Maksimus lalu berujar pelan. ”Tanaman kopi ini keringat kami. Dua biji atau 3 biji, tetap berharga. Tidak boleh dibuang,” ucapnya.
Ia benar-benar mencintai tanaman kopinya. Kebun kopi arabika miliknya itu tak luas, hanya sekitar 2,5 hektar di Kampung Jagara, Distrik Walesi Wamena, Kabupaten Jayawijaya. Sekitar 27 km dari Wamena merupakan kawasan Lembah Baliem Pegunungan Jayawijaya yang tersohor akan keindahannya.
Kawasan kebun kopi Maksimus berada di ketinggian 1.400-1.800 dpl, ideal untuk kopi arabika.

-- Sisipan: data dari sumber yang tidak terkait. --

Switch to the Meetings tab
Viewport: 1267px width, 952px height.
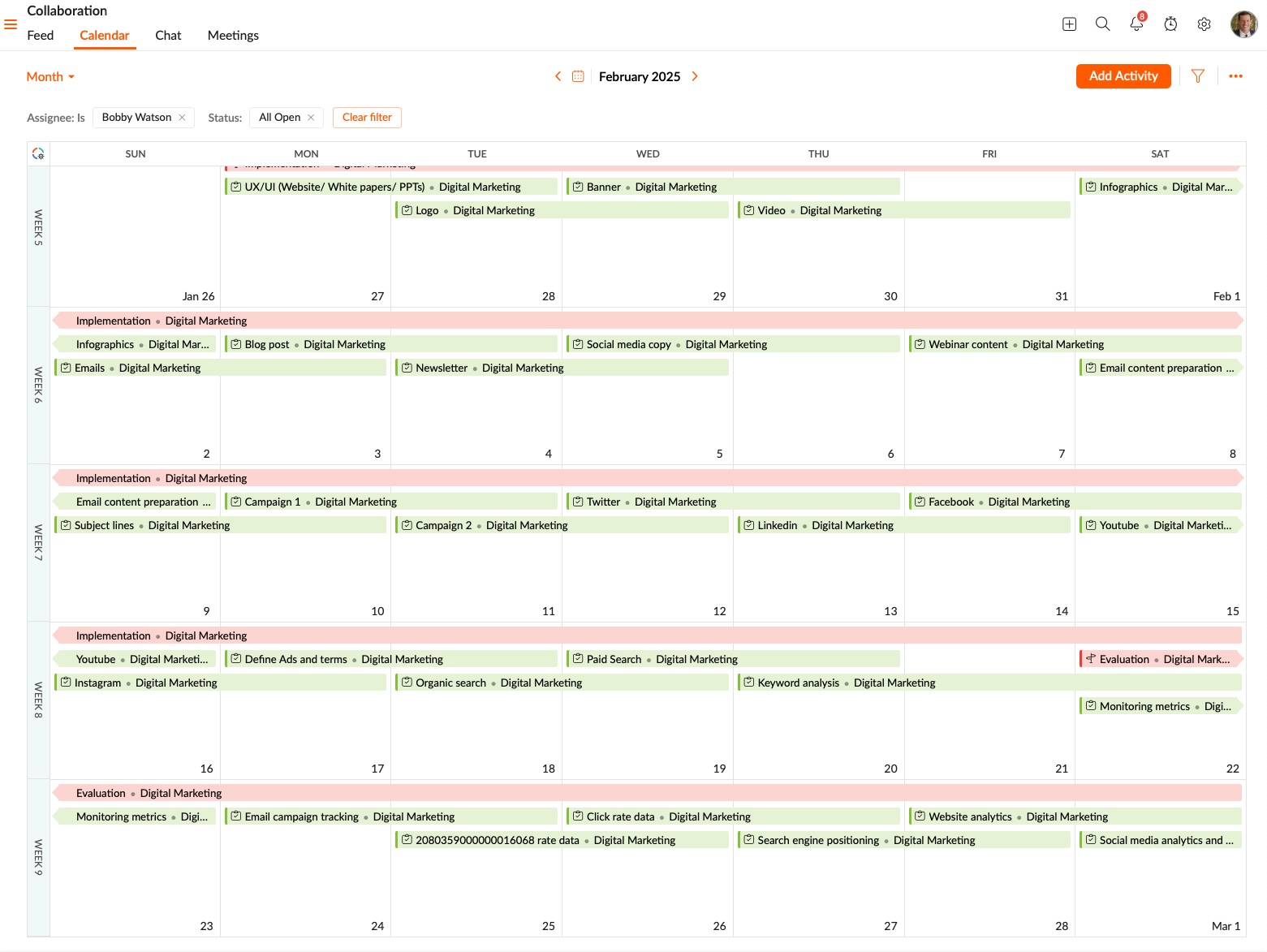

Jika dilihat dari buahnya, pohon kopi di kebun Maksimus kemungkinan dari varietas linie S 795.
Namun, bentuk daunnya mirip varietas typica. Di antara pohon-pohon kopinya terlihat pepohonan abasia (sengon) dan kaliandra sebagai naungan. Kopi dari kawasan ini menyandang nama beken kopi wamena, yang rencananya akan mendapat sertifikasi indikasi geografis (IG).
Pasokan terancam
Maksimus hanya potret dari banyak petani-kopi kecil di Indonesia. Sebanyak 95 persen produksi kopi di Indonesia—rata-rata 600.000 ton per tahun—bersumber dari petani-petani kecil. Sementara sisanya dari perkebunan besar milik negara dan sebagian kecil milik swasta. Badan Penelitian Tanaman Industri dan Penyegar di Kementerian Pertanian (Kementan) memperkirakan ada sekitar 1,88 juta keluarga petani kecil yang menggarap kopi di Indonesia.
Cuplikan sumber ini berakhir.